[Extracted items]
══════

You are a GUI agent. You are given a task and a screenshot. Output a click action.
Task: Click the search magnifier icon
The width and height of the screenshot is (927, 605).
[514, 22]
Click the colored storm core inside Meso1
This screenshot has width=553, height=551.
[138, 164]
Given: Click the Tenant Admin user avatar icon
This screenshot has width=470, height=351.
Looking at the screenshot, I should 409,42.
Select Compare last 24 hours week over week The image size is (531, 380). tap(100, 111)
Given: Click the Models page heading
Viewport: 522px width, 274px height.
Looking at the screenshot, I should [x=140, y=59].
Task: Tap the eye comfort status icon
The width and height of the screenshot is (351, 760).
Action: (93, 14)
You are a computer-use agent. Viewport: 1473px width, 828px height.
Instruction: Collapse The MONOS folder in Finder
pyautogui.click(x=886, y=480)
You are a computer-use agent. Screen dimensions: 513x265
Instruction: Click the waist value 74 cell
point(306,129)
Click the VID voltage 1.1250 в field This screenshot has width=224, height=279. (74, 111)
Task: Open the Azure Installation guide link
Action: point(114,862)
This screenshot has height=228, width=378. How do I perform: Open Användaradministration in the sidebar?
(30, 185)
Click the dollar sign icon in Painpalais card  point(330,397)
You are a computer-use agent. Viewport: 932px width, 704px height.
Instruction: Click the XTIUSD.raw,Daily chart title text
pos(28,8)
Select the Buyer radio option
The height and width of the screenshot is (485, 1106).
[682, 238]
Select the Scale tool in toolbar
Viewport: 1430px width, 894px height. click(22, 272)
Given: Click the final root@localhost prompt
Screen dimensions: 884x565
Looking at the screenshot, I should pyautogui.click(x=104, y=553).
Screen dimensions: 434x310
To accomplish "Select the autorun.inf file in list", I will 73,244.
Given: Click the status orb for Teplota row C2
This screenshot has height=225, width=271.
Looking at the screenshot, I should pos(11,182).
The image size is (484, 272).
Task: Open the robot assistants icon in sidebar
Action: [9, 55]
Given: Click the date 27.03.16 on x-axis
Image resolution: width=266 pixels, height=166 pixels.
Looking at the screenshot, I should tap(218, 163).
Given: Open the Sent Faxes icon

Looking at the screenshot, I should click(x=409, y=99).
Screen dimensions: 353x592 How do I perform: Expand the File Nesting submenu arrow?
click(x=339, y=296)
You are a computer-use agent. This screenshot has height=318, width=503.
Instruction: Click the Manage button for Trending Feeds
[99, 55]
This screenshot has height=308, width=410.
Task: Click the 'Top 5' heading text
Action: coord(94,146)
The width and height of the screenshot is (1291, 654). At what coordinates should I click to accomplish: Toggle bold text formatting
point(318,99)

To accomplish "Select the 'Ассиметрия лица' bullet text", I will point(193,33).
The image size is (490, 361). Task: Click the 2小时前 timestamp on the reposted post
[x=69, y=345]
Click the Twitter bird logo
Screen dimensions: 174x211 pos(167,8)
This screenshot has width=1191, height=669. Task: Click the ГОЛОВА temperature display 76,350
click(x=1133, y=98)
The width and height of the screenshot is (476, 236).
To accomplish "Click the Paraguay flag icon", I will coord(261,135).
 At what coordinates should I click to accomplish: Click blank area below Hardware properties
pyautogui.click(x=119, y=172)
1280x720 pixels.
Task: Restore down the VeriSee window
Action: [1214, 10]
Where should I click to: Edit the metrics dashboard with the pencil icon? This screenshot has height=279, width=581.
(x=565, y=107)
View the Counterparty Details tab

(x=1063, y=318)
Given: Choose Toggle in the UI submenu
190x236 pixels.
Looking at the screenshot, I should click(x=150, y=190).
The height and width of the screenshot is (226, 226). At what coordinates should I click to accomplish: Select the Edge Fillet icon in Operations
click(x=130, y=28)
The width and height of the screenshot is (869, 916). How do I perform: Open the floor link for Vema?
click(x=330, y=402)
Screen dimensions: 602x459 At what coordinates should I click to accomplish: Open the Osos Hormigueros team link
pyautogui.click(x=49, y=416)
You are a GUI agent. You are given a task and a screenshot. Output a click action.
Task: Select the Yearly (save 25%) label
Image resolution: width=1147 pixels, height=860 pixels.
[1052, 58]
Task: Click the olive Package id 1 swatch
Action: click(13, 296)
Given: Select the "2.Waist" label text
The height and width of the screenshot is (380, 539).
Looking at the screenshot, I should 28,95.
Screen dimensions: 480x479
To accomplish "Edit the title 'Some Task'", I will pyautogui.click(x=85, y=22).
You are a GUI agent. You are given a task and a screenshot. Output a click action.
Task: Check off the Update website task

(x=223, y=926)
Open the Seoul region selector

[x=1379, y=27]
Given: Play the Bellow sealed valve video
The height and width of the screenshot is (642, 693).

══════

■ **THE PROBLEM**: Count the lines of the items above that contain the word "dimensions", treating uppercase and lowercase as different, and give only the number.

■ **EXERCISE RESPONSE**: 7